Red Pepper Mayonnaise:
1/2 cup good quality mayonnaise
1/3 cup roughly chopped, roasted red peppers
1 tablespoon sherry vinegar
2 cloves roasted garlic
1 to 2 tablespoons extra virgin olive oil
salt, to taste
freshly ground black pepper, to taste

1.     Place a small, dry saucepan over high heat. Add quinoa and toast for about 5 minutes, shaking and stirring constantly to prevent scorching. Transfer to a large saucepan and add water. Bring to a boil, reduce to a simmer and cook, covered, until water is absorbed, about 10 minutes. Set aside to cool.
2.     Meanwhile, to make mayonnaise combine ingredients in a blender or food processor and puree until smooth. Taste and adjust seasoning as necessary. Refrigerate until ready to use.
3.     In a large bowl, combine cooked quinoa, flour, cheese, and salt. Add scallions, parsley, egg, and yolk. Stir thoroughly with a spoon until the mixture has the consistency of soft dough.
4.     Heat oil in a large skillet over medium heat.
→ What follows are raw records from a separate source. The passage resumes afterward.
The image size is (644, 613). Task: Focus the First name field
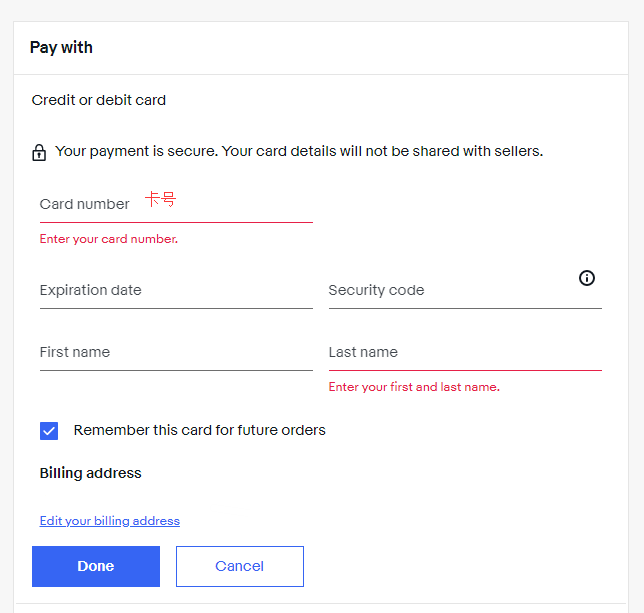pyautogui.click(x=176, y=353)

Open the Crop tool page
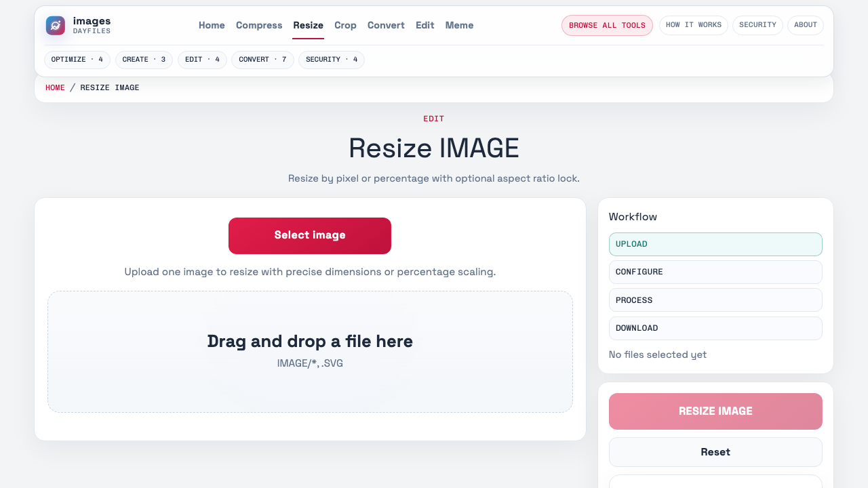[345, 25]
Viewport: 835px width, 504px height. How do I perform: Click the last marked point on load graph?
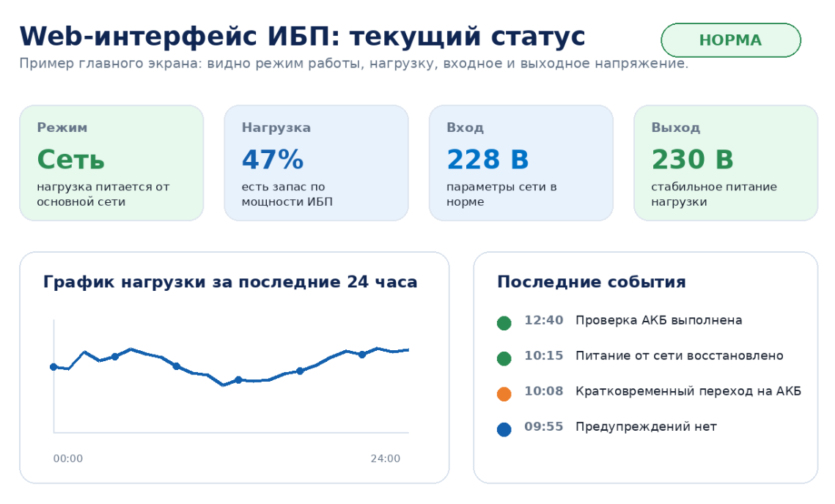(x=362, y=355)
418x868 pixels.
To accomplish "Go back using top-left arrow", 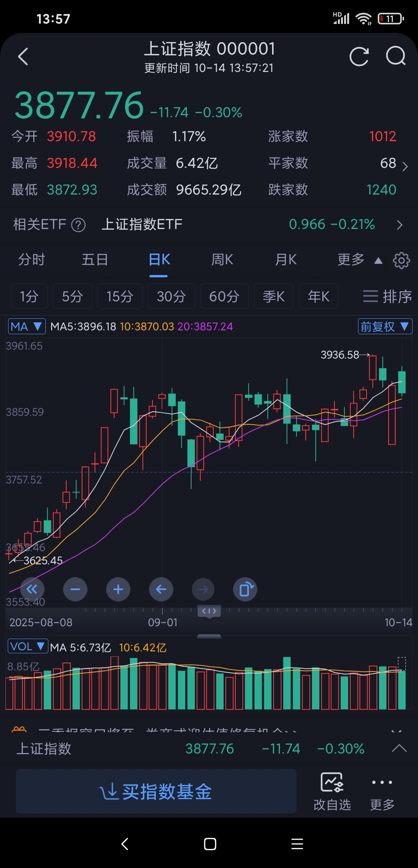I will pos(23,56).
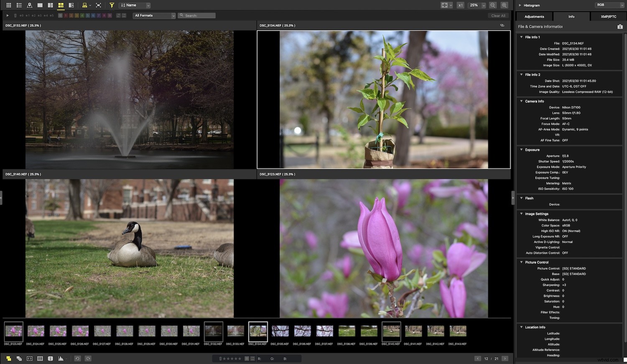Open the All Formats dropdown
627x364 pixels.
click(x=153, y=15)
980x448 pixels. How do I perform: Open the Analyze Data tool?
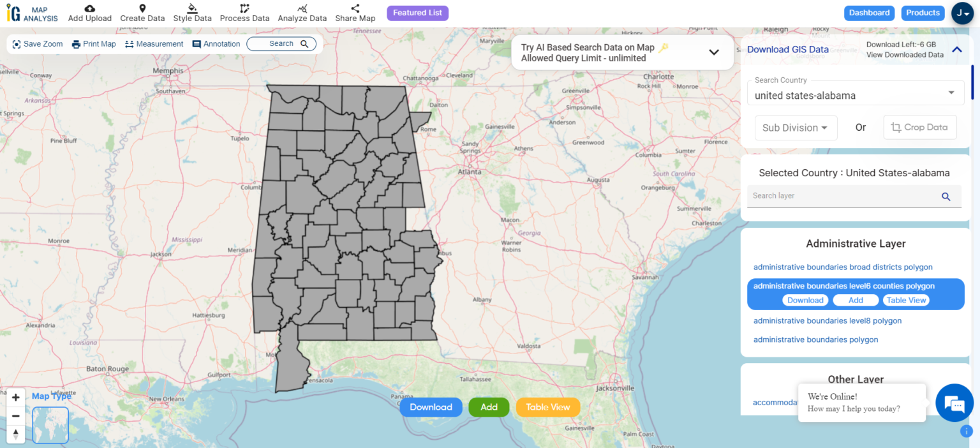[x=302, y=13]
Using two soup spoons, press batter into egg-shaped ovals and gently slide into the hot oil or use a small ice cream scoop. Fry until the bottoms are golden and brown, less than a minute. Turn and fry the second side until golden, less than a minute. Drain on paper towels and serve warm, topped with red pepper mayonnaise.

from Chef Mary Sue Milliken (Top Chef Masters, Season 3, Ep. 5, Elimination Challenge Winner)

raw quinoa (looks very similar to sesame seeds, only slightly rounder)

It's important to rinse well before cooking because quinoa has saponin on
it (a bitter, resin-like substance that acts as a natural insect repellent).
roasted garlic cloves (I made extra)

To roast: place garlic cloves in a small baking dish and drizzle
with just enough olive oil to coat. Cover dish with foil and roast
at 375° F. until golden brown and tender, about 40 minutes.
Cool and squeeze garlic cloves out of their skins.
red pepper mayo ingredients
red pepper mayo

I think mine was a little loose because I used bottled roasted
red peppers and even though I drained them, I should have
reduced the amount of olive oil a little to compensate for whatever
was still clinging to the peppers. It was still delicious, just more like a sauce.
cooked quinoa
cooked quinoa, up close and personal
chopped scallions
grated cotija cheese
adding all the ingredients
everything mixed
pan frying the fritters

I didn't make mine into ovals using spoons,
I just formed patties with my hands.
flipped and almost ready


Elizabeth (Foodie, Formerly Fat) said...

Love, love, love, love, love this! Quinoa is delicious and since it's "grain" I can get Andy to eat it. Hooray for disguised protein!

Randi said...

How do you pronouce quinn-oh-wa?

Susan said...

Like it sounds.

Anonymous said...

I made the sauce tonight to use with shrimp. It was delicious. I will try the Quinoa soon - out of it right now.

Susan said...

@Becky: And I thought I was teaching you something new!

Anonymous said...

On the sauce - yes. On the Quinoa - no. I'm still going to try your recipe, though.
You have taught me lots of new things, though.

Anonymous said...

Susan - another wonderful use for the sauce is shrimp salad (cold). Before I had used it with hot shrimp - I already told you how good that was.

I have been repeating other recipes lately and they are just as good when I try them again.


Susan said...

So glad Becky...thanks for all the comments!